メンクラ(『MEN’S CLUB』)創刊50周年、「時代の証言者」を読んで。
『MEN’S CLUB』(アシェット婦人画報社)という雑誌がある。1954年創刊とあるので、今年でちょうど創刊50周年だ。
また、婦人画報社と言えば、他にも『marie claire』『ELLE JAPON』『ELLE DECO』『BON VOYAGE』などの雑誌を出している老舗出版社である。
オンデマンド出版がニュースで採り上げられたり、ネット書店の繁盛が話題に上がったりする中、リアルの書店の廃業が進むという悲しいニュースもある昨今の出版不況の世相の中、昨年は婦人画報社との提携もあった角川書店との業務提携解消問題に揺れた主婦の友社だが、当の角川書店傘下となった年、すなわち1999年に婦人画報社はフランスの大手出版社アシェットに買収された。
最近では『週刊タイタニック』なんて模型を作れる雑誌も出していて、私は以前に発売された「カティサーク号」の甲板部分すら出来ていないのをつい忘れて、書店で見かけると思わず手に取り、レジまで持っていきそうな衝動に駆られることもしばしばある。
閑話休題。
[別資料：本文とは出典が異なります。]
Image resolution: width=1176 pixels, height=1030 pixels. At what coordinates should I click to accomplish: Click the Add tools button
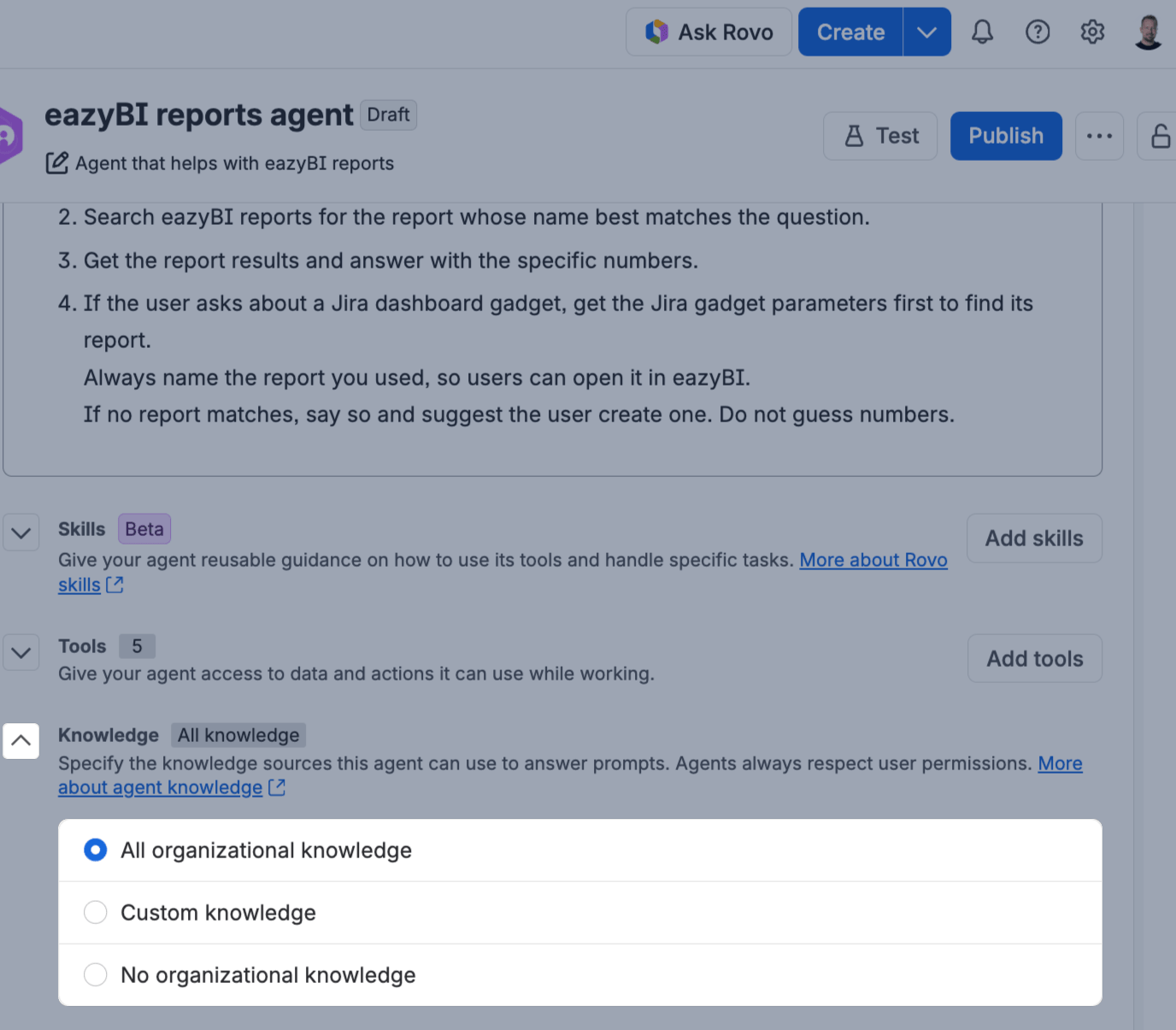[x=1034, y=658]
さて、タイトルにも挙げた「時代の証言者」とは、読売新聞の解説欄にあるコーナーで、2月10日から始まっているのが、あの「VAN」の創始者、石津謙介氏の話である。
VANは、昭和53年4月6日には当時500億円の負債を抱えて倒産し、同年の10月12日には破産申告を受けているが、その精神は「ヴァンヂャケット」に引き継がれている。VANブランドの代表的なテイストであった"アイビールック"は、ときに"(銀座)みゆき族"とも言われたらしく、一時期の若者を中心に絶大な支持を受けていたそうだ。
「時代の証言者」の記事の中で説明のあった、石津謙介氏の作った「ボタンダウンクラブ」という会は、そのVANを愛好した方々によって結成されている集まりだそうだ。
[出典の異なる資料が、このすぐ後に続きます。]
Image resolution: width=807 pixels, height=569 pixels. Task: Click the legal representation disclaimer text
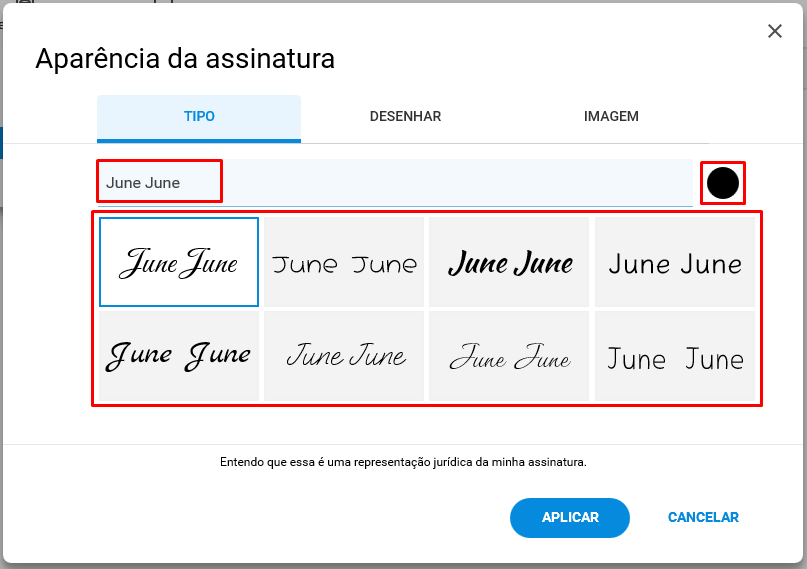click(x=403, y=462)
また、記事の中では、"アイビールック"の説明として、「米国名門大学の風俗を採り入れたVANブランドのアイビールック」などという修飾を用いており、さぞやダンディーな雰囲気に変身できるのだろうと、思わず「米国名門大学出身」を飾りたい衝動に駆られる……。
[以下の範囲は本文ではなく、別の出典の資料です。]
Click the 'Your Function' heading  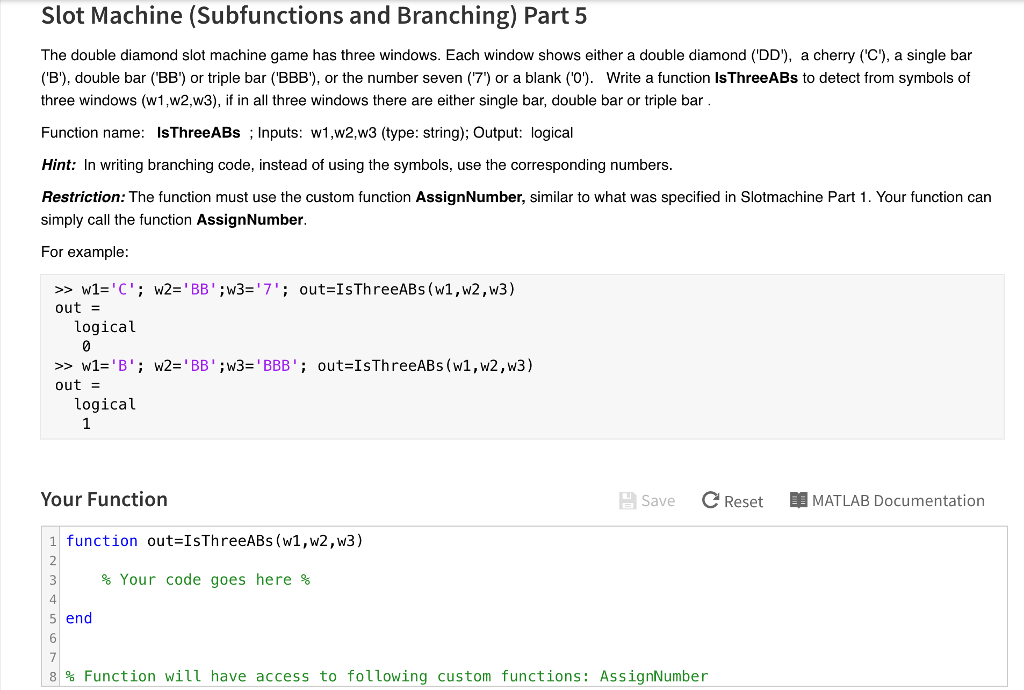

そんな、"VANブランド"や"アイビールック"を日本に一早く紹介したのが、『婦人画報』の男性版である『男の服飾』という雑誌だった。この『男の服飾』こそが、『MEN’S CLUB』の前身の雑誌であり、かの石津謙介氏との繋がりも強い。
『VANグラフィティ アイビーが青春だった』というムックについては、今では私の手元にある。この本(ムック)を知ったのは、何も親が着ていたとか、よく服を買っていたからとかではない。何しろ発行年が1980年とあり、その頃の私は小学校にも上がっていない頃だ。ちなみに、まだ戦後まもない、VANが有限会社として設立した昭和26年という年は、親父は15歳だったそうだが、あまりの貧しさのために今まで"VAN"の名前すら聞いたことがなかったと言っていた。
このムックの存在を知ったのは、鹿島茂氏の著作、『この人からはじまる カップラーメンからキャバレーまで』の中の「VANヂャケットの時代 ――石津謙介」の項の冒頭で、氏の語った日常のエピソードの中でが最初であった。
ここで改めてこの本や、先の『VANグラフィティ アイビーが青春だった』を見返してみて、私の知らない時代の――、団塊世代が熱狂したという昔日の"風俗"に、ある種憧憬にも似た思いを馳せつつ、この「時代の証言者」という連載に興味深く読み入るのであった。